Introduction

What is The New Yorker? I know it’s a great magazine and that it’s a tremendous source of pleasure in my life. But what exactly is it? This blog’s premise is that The New Yorker is a work of art, as worthy of comment and analysis as, say, Keats’s “Ode on a Grecian Urn.” Each week I review one or more aspects of the magazine’s latest issue. I suppose it’s possible to describe and analyze an entire issue, but I prefer to keep my reviews brief, and so I usually focus on just one or two pieces, to explore in each the signature style of its author. A piece by Nick Paumgarten is not like a piece by Jill Lepore, and neither is like a piece by Ian Frazier. One could not mistake Collins for Seabrook, or Bilger for Galchen, or Mogelson for Kolbert. Each has found a style, and it is that style that I respond to as I read, and want to understand and describe.

Saturday, March 21, 2026

James Wolcott on John Updike

Portrait of John Updike by David Levine



















A special shout-out to James Wolcott for his brilliant, witty, perceptive “What you can get away with” in the February 19 London Review of Books. It’s a review of John Updike: A Life in Letters. Actually, it’s more than that. It’s a reconsideration of Updike’s life and work. Wolcott says, “Updike’s standing in the literary hereafter remains profoundly iffy. It’s one thing to fall out of fashion, another to fall out of favour, and Updike seems to have fallen out of both while still being suspended mid-air, cushioned by the thermals while posterity figures out what to do with him.” 

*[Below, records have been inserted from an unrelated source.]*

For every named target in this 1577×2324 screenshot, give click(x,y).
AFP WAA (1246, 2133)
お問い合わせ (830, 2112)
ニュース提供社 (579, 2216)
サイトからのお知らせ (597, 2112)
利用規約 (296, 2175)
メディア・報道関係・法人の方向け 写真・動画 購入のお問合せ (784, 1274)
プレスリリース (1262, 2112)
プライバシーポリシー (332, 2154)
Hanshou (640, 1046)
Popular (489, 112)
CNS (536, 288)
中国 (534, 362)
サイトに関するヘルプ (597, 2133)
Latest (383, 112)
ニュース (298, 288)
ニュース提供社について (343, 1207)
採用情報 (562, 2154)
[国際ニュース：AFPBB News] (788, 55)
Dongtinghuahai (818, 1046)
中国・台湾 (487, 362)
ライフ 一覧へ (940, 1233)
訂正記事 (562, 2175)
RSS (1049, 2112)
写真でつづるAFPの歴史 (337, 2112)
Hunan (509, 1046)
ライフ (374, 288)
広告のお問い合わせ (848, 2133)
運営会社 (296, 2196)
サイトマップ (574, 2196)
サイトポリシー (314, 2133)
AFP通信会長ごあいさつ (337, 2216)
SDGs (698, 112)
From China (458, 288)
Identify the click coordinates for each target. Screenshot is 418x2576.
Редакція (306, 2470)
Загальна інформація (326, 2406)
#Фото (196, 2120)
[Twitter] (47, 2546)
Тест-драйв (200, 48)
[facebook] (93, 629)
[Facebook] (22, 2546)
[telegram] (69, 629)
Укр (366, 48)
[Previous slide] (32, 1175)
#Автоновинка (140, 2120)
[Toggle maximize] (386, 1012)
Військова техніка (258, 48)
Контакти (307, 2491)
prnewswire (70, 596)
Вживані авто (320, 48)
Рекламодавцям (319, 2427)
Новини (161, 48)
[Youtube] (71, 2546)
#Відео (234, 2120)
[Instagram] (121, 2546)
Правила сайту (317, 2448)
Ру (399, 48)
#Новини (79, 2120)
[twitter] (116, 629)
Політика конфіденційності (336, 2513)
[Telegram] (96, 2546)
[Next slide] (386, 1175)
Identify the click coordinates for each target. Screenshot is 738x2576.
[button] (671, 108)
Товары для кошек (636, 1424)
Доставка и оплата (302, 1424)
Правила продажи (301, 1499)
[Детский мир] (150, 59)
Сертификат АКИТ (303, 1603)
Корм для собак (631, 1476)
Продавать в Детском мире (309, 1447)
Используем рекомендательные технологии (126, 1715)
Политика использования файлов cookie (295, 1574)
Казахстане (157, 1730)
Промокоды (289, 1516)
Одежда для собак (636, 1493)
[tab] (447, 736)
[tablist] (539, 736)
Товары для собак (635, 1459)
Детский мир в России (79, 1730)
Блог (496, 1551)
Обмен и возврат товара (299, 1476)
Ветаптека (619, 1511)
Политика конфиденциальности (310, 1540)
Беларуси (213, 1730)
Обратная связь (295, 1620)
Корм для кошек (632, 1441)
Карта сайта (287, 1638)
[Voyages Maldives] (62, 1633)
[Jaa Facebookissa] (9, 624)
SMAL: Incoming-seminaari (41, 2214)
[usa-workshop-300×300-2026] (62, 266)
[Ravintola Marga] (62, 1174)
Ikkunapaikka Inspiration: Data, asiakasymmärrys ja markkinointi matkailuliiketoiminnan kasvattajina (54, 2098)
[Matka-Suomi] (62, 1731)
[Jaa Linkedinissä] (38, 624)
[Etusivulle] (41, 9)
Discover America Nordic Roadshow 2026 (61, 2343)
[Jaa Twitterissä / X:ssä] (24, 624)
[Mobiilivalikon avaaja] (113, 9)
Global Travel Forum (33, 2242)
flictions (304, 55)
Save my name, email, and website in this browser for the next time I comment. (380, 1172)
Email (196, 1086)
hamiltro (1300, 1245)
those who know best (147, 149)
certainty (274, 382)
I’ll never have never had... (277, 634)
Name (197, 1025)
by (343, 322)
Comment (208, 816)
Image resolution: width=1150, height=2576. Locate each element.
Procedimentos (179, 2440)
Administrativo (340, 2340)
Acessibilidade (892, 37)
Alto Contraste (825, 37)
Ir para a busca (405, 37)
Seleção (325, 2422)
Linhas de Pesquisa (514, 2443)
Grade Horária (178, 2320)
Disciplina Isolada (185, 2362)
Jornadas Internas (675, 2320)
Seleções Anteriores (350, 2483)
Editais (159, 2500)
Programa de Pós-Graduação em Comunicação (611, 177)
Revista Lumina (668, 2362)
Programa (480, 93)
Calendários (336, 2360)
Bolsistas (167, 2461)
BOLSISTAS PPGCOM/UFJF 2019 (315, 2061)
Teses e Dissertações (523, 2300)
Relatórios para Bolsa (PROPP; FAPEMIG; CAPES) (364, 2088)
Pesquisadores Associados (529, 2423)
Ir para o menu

Reading that, I found myself getting annoyed. Updike is one of my heroes. He hasn’t fallen out of fashion or favour with me. But as Wolcott proceeds with his review, it becomes clear that he, too, is an admirer, subject to certain caveats. Of the letters, he says, 

It’s easy to peck and paw at the letters, that’s what these cockspurs are for, but there’s no belying the tremendous heft of this selection, amounting to an authoritative autobiography supplemented with photographs, chronology and an index that doesn’t skimp. It’s all here, Updike in full, and almost none of it has gone stale. An unbroken arc from boyhood to infirmity, the gravity’s rainbow of a life, career and mind.

Wolcott is excellent on Updike’s relationship with The New Yorker. He says, “The longest, purest romance of Updike’s life was with the New Yorker, which began as an ‘adolescent crush’ – pre-adolescent, really: ‘I fell in love with the NYer when I was about eleven, and never fell out’ – and ripened into one of the most inspiring matings of man and magazine in the annals of troubadour song.”

He says further, “Updike went on to become one of the magazine’s most prolific contributors, his sentences nimble, airy and balletically turned out, his observational acuity on a whole other optical level, as if Eustace Tilley’s trademark monocle had conferred X-ray vision.”

The one aspect of Updike’s work that Wolcott deplores is Updike’s misogyny. He says, 

The reason Updike has fallen out of favour is more resistant to remedy. His stature as a literary artist precariously balances on a Woman Problem that was zeroed in on by Patricia Lockwood in the LRB (10 October 2019), piloting the Millennium Falcon through the corpus. 

Yes, I remember that Lockwood piece. What a bloodbath! Wolcott’s review provides a more positive, congenial view of Updike. Highly recommended. 

Postscript: See also Wolcott’s superb “Caretaker/Pallbearer” (London Review of Books, January 1, 2009), a review of Updike’s The Widows of Eastwick. Wolcott says that Updike’s eye and mind are “the greatest notational devices of any postwar American novelist, precision instruments unimpaired by age and wear.” This piece contains one of Wolcott’s most inspired lines: “America my have lost its looks and stature, but it was a beauty once, and worth every golden dab of sperm.”